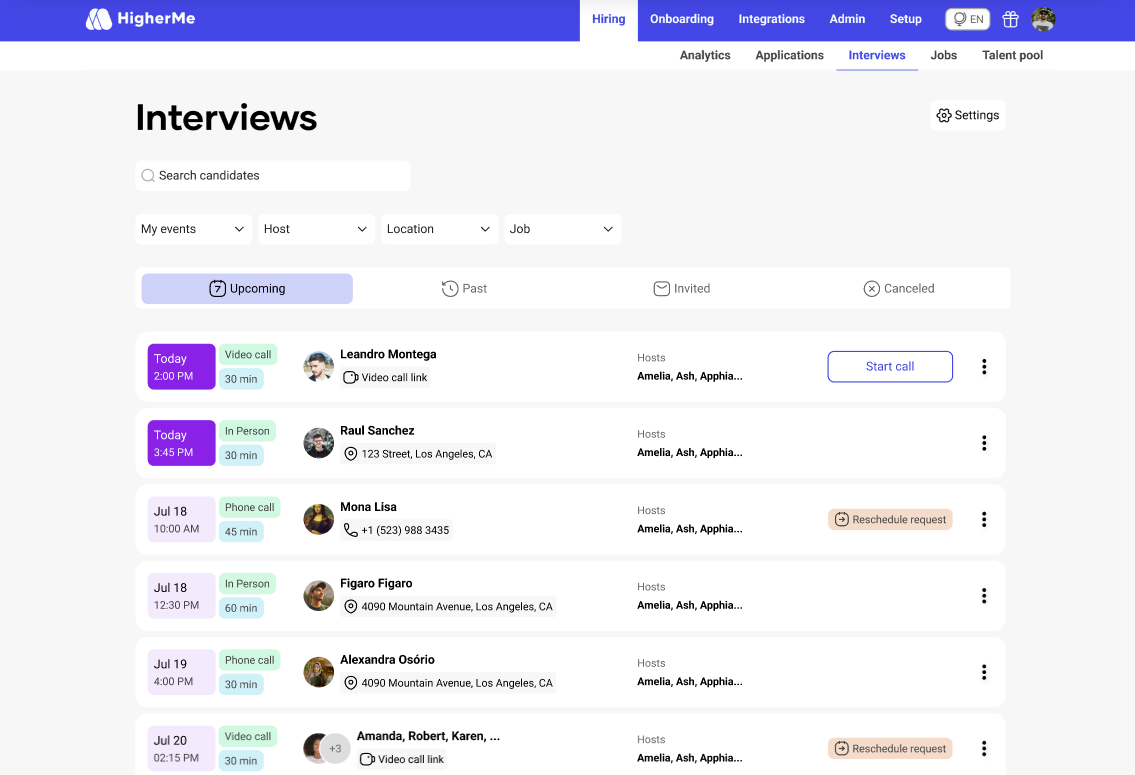Expand the Location filter dropdown
This screenshot has width=1135, height=775.
point(439,229)
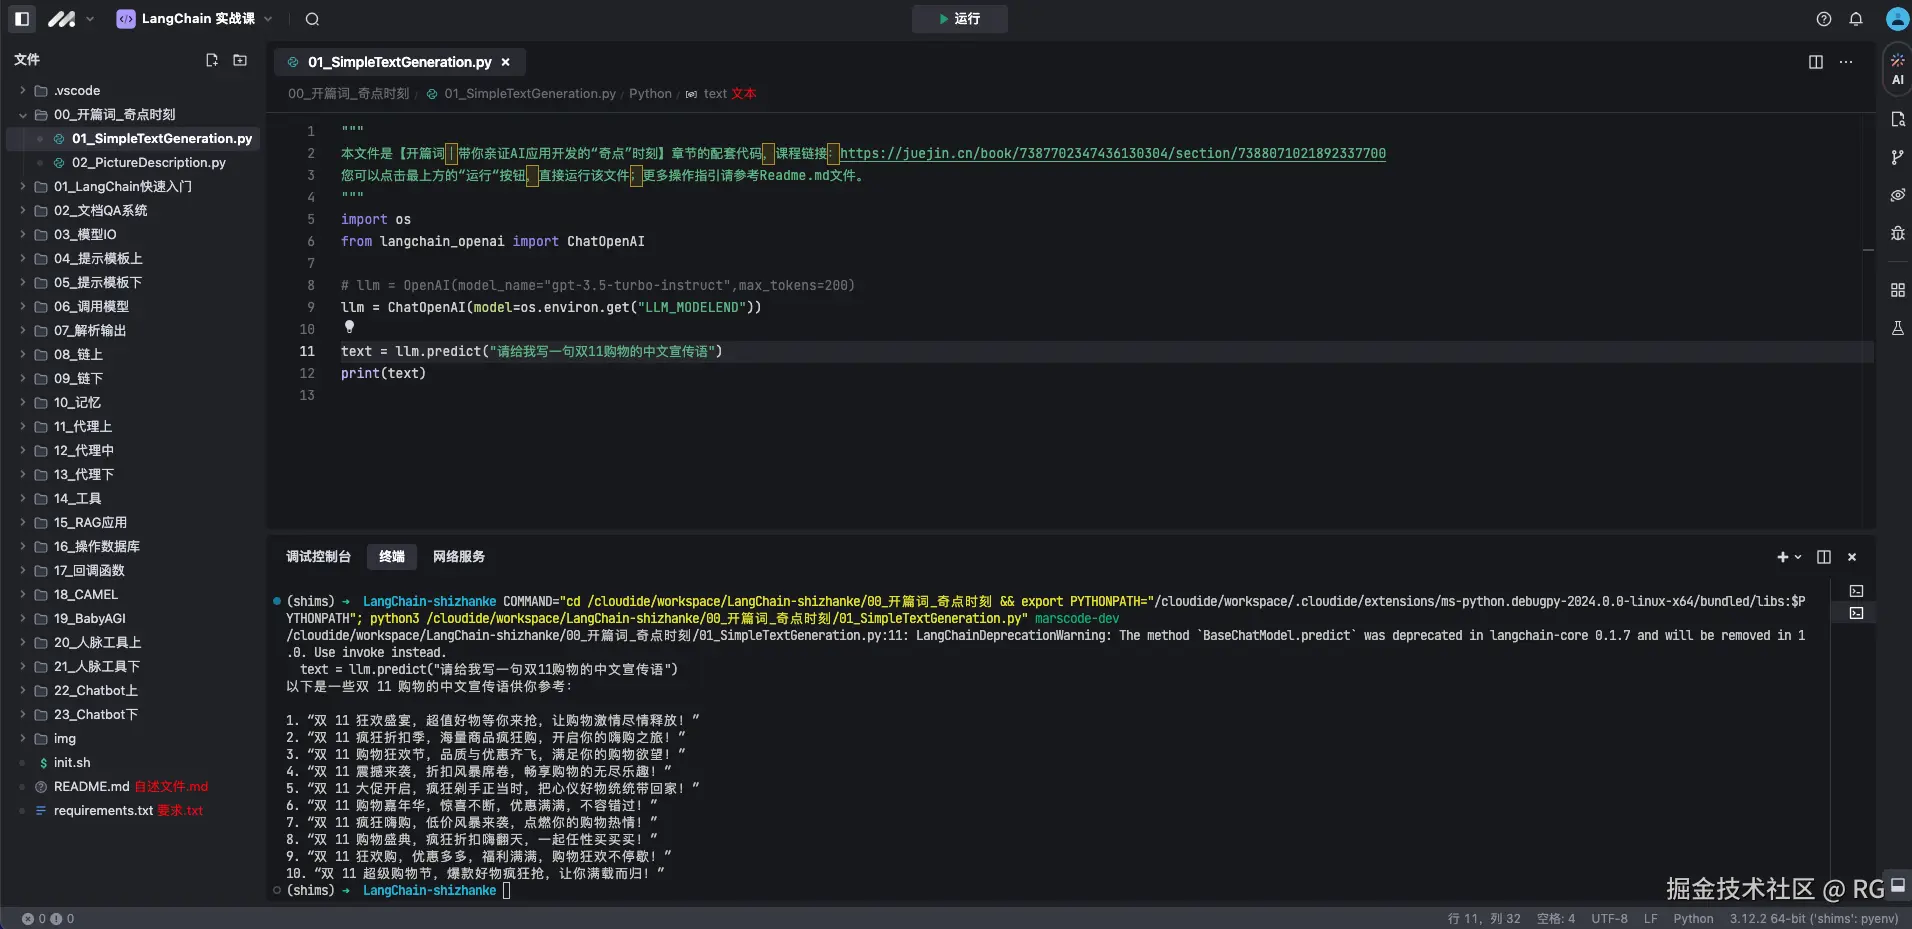Open the AI assistant panel

click(x=1897, y=68)
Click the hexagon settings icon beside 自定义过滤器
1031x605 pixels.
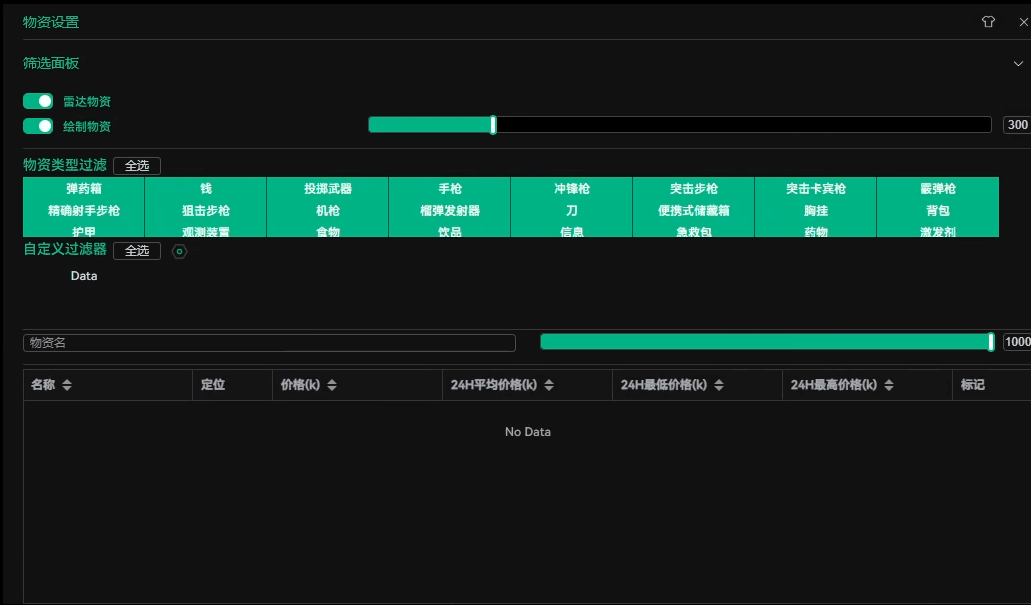coord(180,252)
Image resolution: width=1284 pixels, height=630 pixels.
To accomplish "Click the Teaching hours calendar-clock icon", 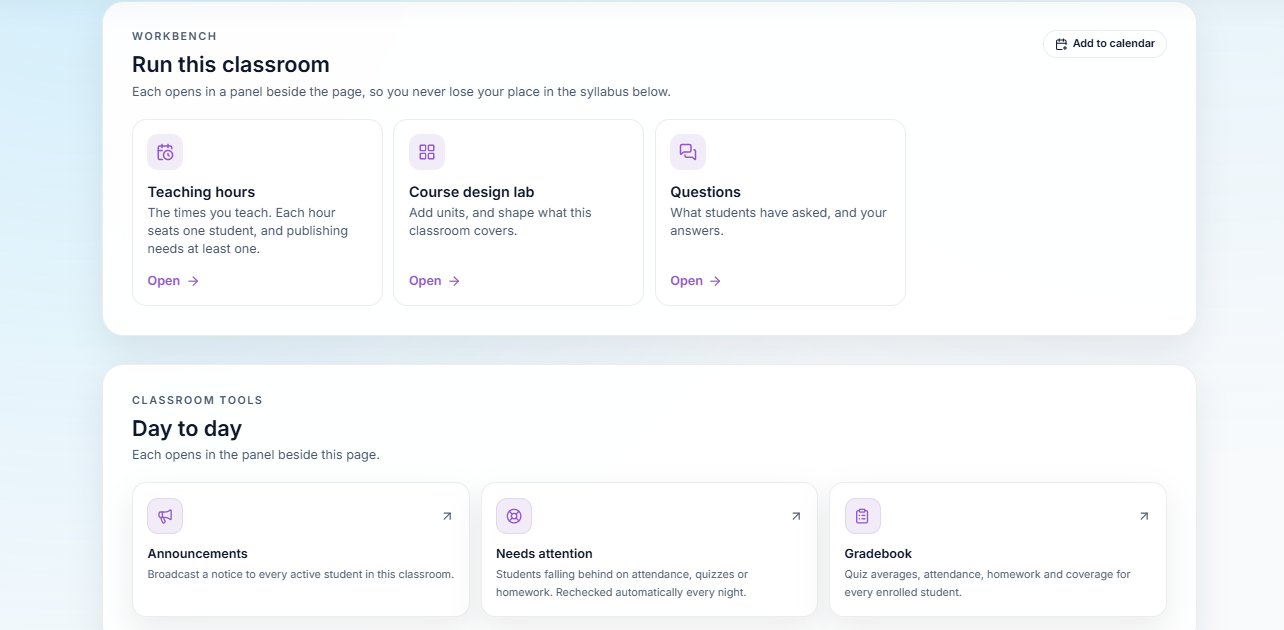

==========

What is being asked - Rewrite all the lines above, swapping "icon" for "symbol" and changing nothing else. Omit the pictures.

Answer to the task -
Expand the Location filter dropdown
This screenshot has width=1135, height=775.
point(439,229)
Open the AI assistant panel

click(x=1897, y=68)
Click the hexagon settings symbol beside 自定义过滤器
1031x605 pixels.
coord(180,252)
Image resolution: width=1284 pixels, height=630 pixels.
To accomplish "Click the Teaching hours calendar-clock symbol", 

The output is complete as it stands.